TORONTO (Reuters) - Canadian pharmaceutical billionaire couple Barry and Honey Sherman were murdered in a targeted killing, Toronto police investigators said on Friday in their first detailed comments on the case since the couple’s bodies were found on Dec. 15.
Police said they are treating the case as a double murder, but declined to say if they had any suspects.
The Shermans were found hanging by belts from a railing next to a swimming pool at their Toronto mansion, police said.
Toronto homicide detective Susan Gomes said at a press conference that authorities believed the Shermans were targeted, but did not elaborate.
Police have “an extensive list of people we’re looking forward to speaking to,” she said.
The Sherman family said in a statement that it had expected police would classify the deaths as homicides.
The family hired a private investigator in late December and conducted an independent autopsy after complaining that police mishandled the case in its early days.

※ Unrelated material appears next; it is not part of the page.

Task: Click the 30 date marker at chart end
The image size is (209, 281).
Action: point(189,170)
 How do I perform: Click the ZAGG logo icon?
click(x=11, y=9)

Citing unnamed police sources, multiple news organizations had reported last month that investigators were operating on the working theory that the deaths were a murder-suicide.
Gomes said those reports were wrong and that investigators initially reviewed three possibilities: double suicide, murder suicide and double homicide.
Sherman was 75 and his wife was 70. Their deaths stunned the worlds of Canadian business, politics and philanthropy, and drew public condolences from prominent figures including Canadian Prime Minister Justin Trudeau, who attended a memorial service on Dec. 21 that was broadcast on television.
Barry Sherman founded Apotex Inc in 1974 and built it into a pharmaceutical giant before stepping down as chief executive in 2012. He and his wife were known for their donations to hospitals, universities and Jewish organizations.
Separately, Apotex said on Friday that its Chief Executive Jeremy Desai had resigned and would be replaced by his predecessor and company co-founder Jack Kay.
Apotex is in a legal dispute with Teva Pharmaceuticals Industries (TEVA.TA) (TEVA.N), the world’s biggest maker of generic drugs, over allegations that a former Teva executive shared trade secrets with Desai.
An Apotex representative said Desai’s departure was not related to Teva’s lawsuit against Apotex.
Reuters could not immediately reach Desai for comment.